La Gestion Durable et Intégrée des Eaux Pluviales (GDIEP) et les coefficients de biotope ne sont pas que des normes et des contraintes techniques mais de vrais leviers pour l'aménagement. Pourtant, beaucoup d’élus et d'opérateurs peinent à les intégrer efficacement dans leurs projets.
Au total, les coefficients de biotope dans les règlements de PLU sont difficiles à traduire en actions concrètes et la GDIEP, bien que vertueuse, est parfois perçue comme un coût supplémentaire plutôt qu’une opportunité pour embellir et rafraîchir la ville.
Notre approche :
1) Dépasser la logique de compensation : → Penser « service écosystémique » dès la conception du projet (ex : toitures végétalisées intégrées aux bâtiments, corridors écologiques liés aux déplacements doux, infrastructures viaires de taille raisonnée et adaptée – dotées de structures réservoirs)). → Exemple : Beaucoup de PLU et PLUi intègrent aujourd’hui a minima des coefficients de pleine terre dans leurs règlements écrits : c’est l’outil de base pour corréler GDIEP et construction.
2) Faire de la réglementation un accélérateur de qualité : → Les coefficients de biotope peuvent guider la création de quartiers plus résilients (gestion des eaux pluviales, biodiversité, bien-être des habitants). → Réflexe : Associez les services techniques, les paysagistes et les géomètres-experts dès l’amont pour éviter les surcoûts en aval.
3) Impliquer les habitants : → La « nature en ville » ne se décrète pas, elle se co-construit.
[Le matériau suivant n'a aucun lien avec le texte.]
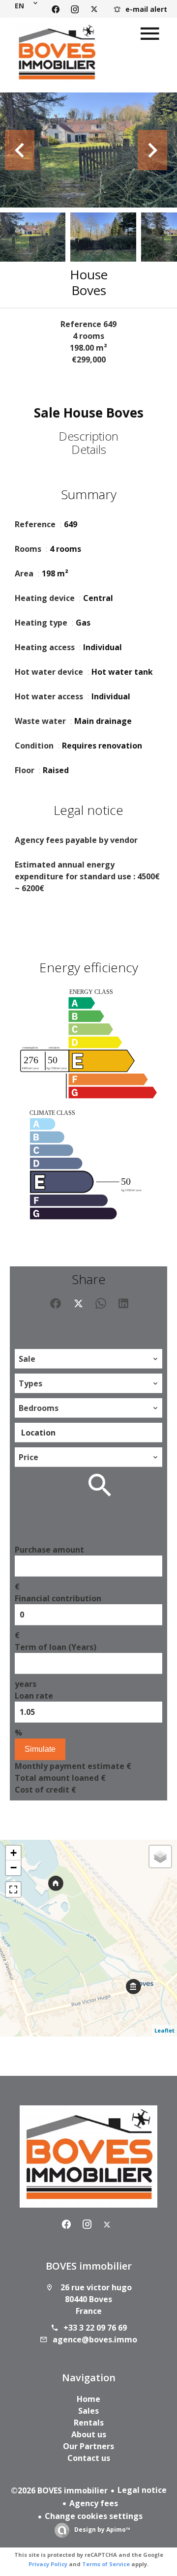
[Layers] (160, 1856)
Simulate (40, 1749)
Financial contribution (58, 1598)
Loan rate (34, 1695)
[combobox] (88, 1359)
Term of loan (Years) (55, 1647)
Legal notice (142, 2490)
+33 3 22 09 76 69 (95, 2327)
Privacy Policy (48, 2564)
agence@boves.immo (95, 2339)
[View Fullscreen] (13, 1889)
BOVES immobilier (89, 2266)
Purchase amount (49, 1549)
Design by (101, 2529)
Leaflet (164, 2030)
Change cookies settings (94, 2516)
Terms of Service (106, 2564)
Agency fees (93, 2503)
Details (88, 449)
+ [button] (13, 1853)
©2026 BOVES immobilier (59, 2490)
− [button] (13, 1867)
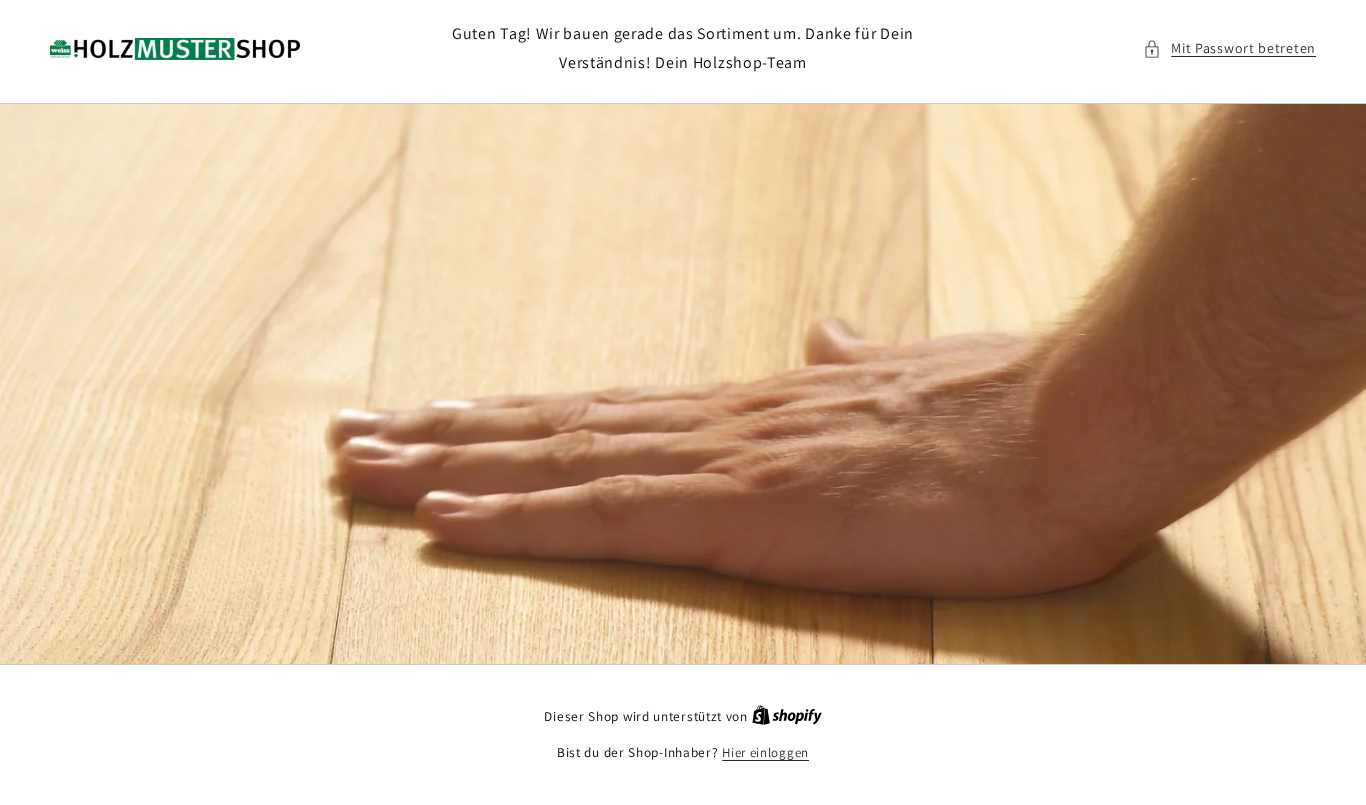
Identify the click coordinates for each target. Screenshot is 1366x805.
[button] (1229, 48)
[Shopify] (787, 716)
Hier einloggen (765, 752)
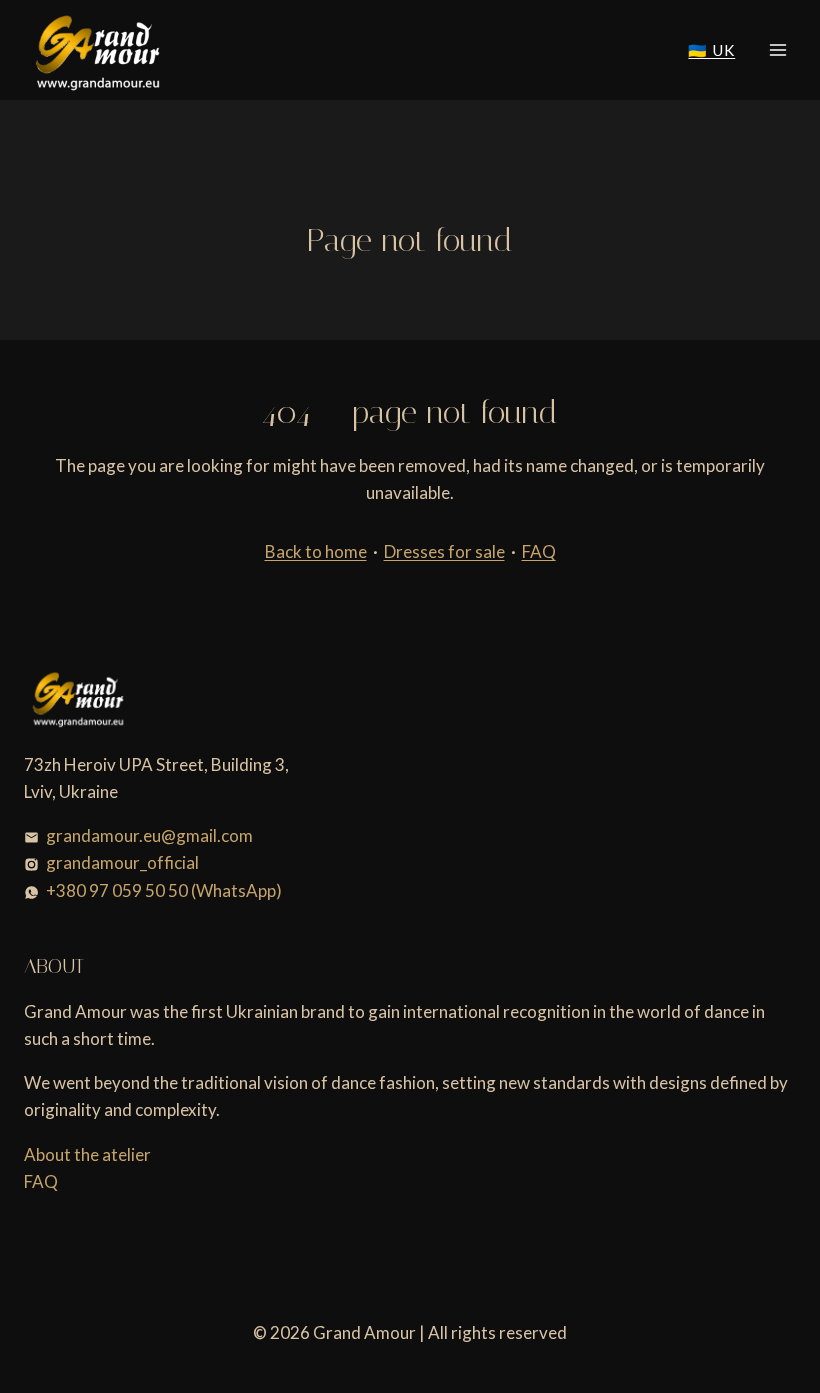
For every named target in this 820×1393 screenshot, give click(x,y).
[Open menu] (777, 49)
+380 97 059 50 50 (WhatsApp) (164, 890)
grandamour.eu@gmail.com (149, 835)
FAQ (539, 551)
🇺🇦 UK (711, 50)
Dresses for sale (444, 551)
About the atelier (87, 1154)
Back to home (316, 551)
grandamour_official (122, 862)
De nombreuses actions de sensibilisation, voire des ateliers citoyens ont permis de partager les connaissances sur les espèces végétales adaptées et les usages vertueux (jardins partagés, parcours pédagogiques).
Un projet en tête ? Vous vous interrogez sur :
L’articulation entre PLU, GDIEP et coefficients de biotope ?
Les solutions techniques pour végétaliser sans alourdir les budgets ?
Les retours d’expérience de communes similaires à la vôtre ?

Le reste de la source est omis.